Rare rides at the Hartman's Heritage Center Cruise for the Cure
Most people know that every Saturday night throughout the summer, the Hartman’s Heritage Center in Independence hosts one of the area’s biggest car cruises. But there was a bit of a twist this weekend, because the event started a couple of hours earlier, and was presented as a full-fledged car show. Known as the Cruise for the Cure, raffle tickets were sold in an effort to raise money for mammogram services at St. Luke’s Hospital.

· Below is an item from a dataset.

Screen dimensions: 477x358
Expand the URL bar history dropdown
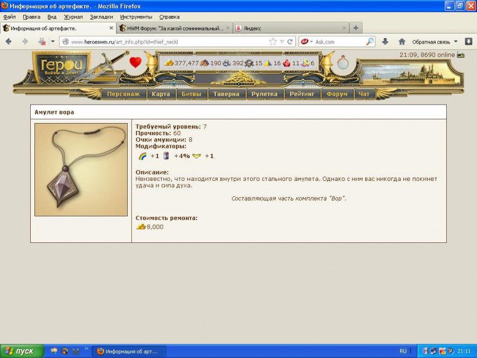(x=282, y=41)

I have no doubt that the donation was generous, because there were some great door prizes up for grabs, and the car count was sizable.

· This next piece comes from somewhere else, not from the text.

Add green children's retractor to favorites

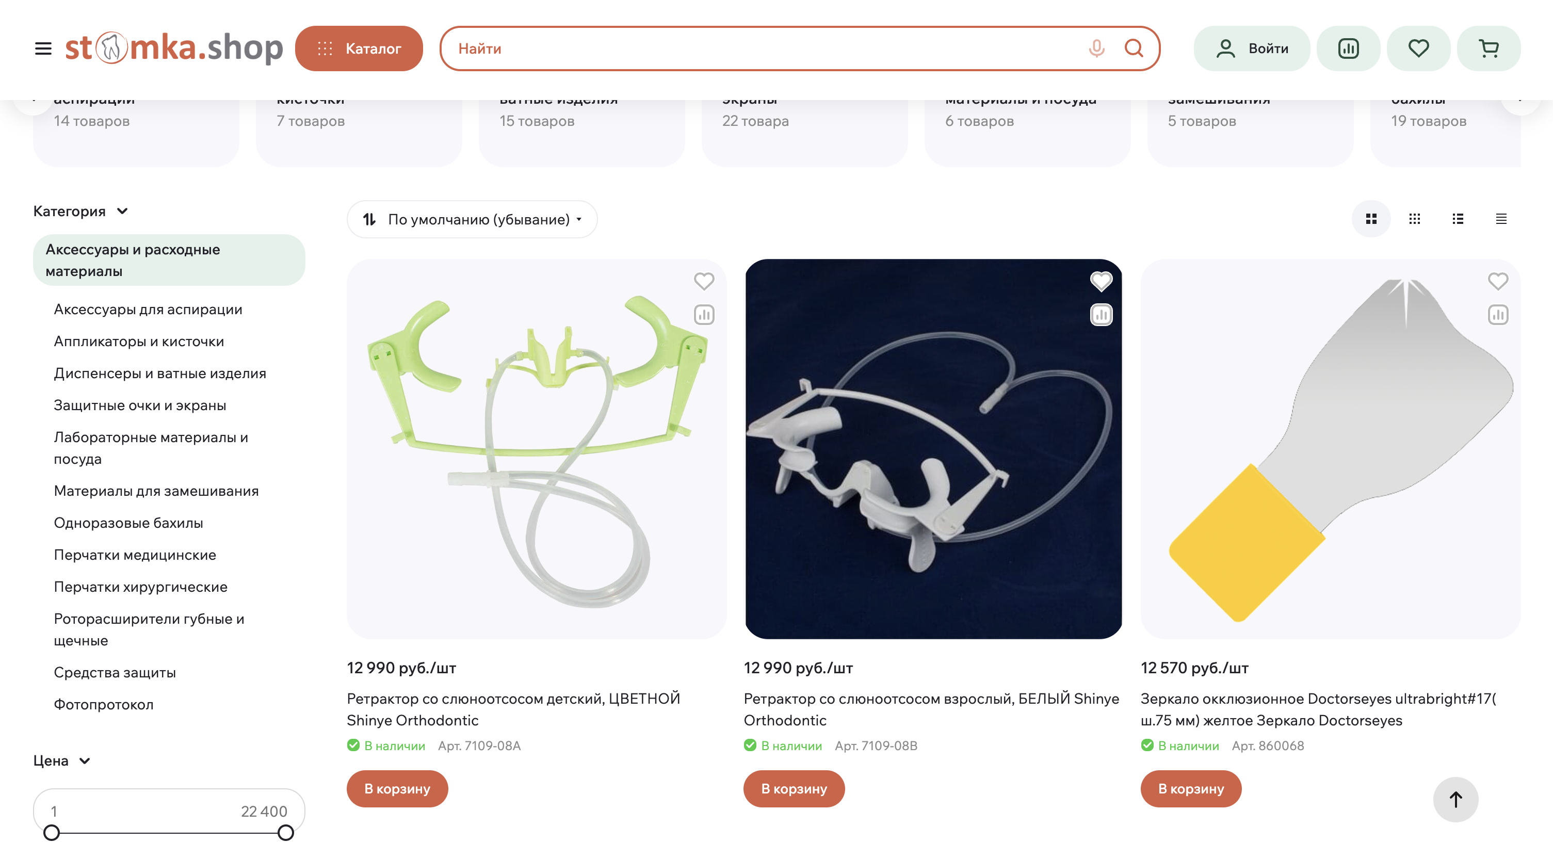704,281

Among them was this 1950 Dodge Coronet Diplomat. I’m really starting to appreciate these older cars more than I used to, and this was a nice one. This is actually the first Dodge two-door hardtop, and I think it has a pretty good looking roofline. I can’t say I’ve always been in love with Chrysler products from this time period, but the more you look at them, the more you realize that they were solid, well-built cars. This car is relatively rare, too, as they only built 3,600 of them. When was the last time you saw one? Yeah, that’s what I thought.

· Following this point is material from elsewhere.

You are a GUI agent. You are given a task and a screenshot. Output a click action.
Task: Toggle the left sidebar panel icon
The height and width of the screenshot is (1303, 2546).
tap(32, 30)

You like your ‘50s cars with a little more flash, you say? Well, they don’t get much flashier than this ’55 Mercury Montclair convertible, finished in a very 1950s shade of Arbor Green. This was an impressive machine sitting there in a row of more common cruise night faire. The owner stated that he bought it online, sight unseen, and it wasn’t as good as he had hoped. But after a few years of getting the bugs worked out, he now has a real standout. This was a car cruise, after all, and this Merc is a poster child for crusin’.
Moving up a couple of decades, here’s a fantastic 1970 Buick Wildcat convertible. This was the last year for the Wildcat, which debuted as its own series in 1963. This is such a great car. It’s excessive, with a 370-hp, 455-c.i. lump of iron under the hood. And it’s indulgent, with a moderate-sized interior to go with that long, sleek body. You think this is just like the one your grandpa had? Doubtful. They only made a little over 1,200 of them. Your grandpa probably had a regular LeSabre.
This 1973 Dodge Polara was meticulously detailed as a Missouri highway patrol car. It had everything from the early speed radar equipment to all the safety gear in the trunk. This was a big ol’ car, but with 400-cubes under the hood, it was ready for some high-speed chasing. You just don’t see cars like this that are this nice. They were either worn out back in the day, or some movie studio destroyed them on an episode of Kojak. There was a lot to study on this one.
Finally, here’s a 1985 ASC McLaren Mercury Capri. First of all, you didn’t see many Capris even when they were new. And then, you saw even fewer McLaren anything’s. How rare is this? Try one of 150. This had a 210-hp 5.0-liter V8 under the dual snorkel-style hood. That might not sound too impressive now, but it was pretty stout in 1985. And no fuel-injection here. It all runs through a big Holley four-barrel. This was a genuine, grey and orange muscle car, built at a time when true muscle cars were hard to find.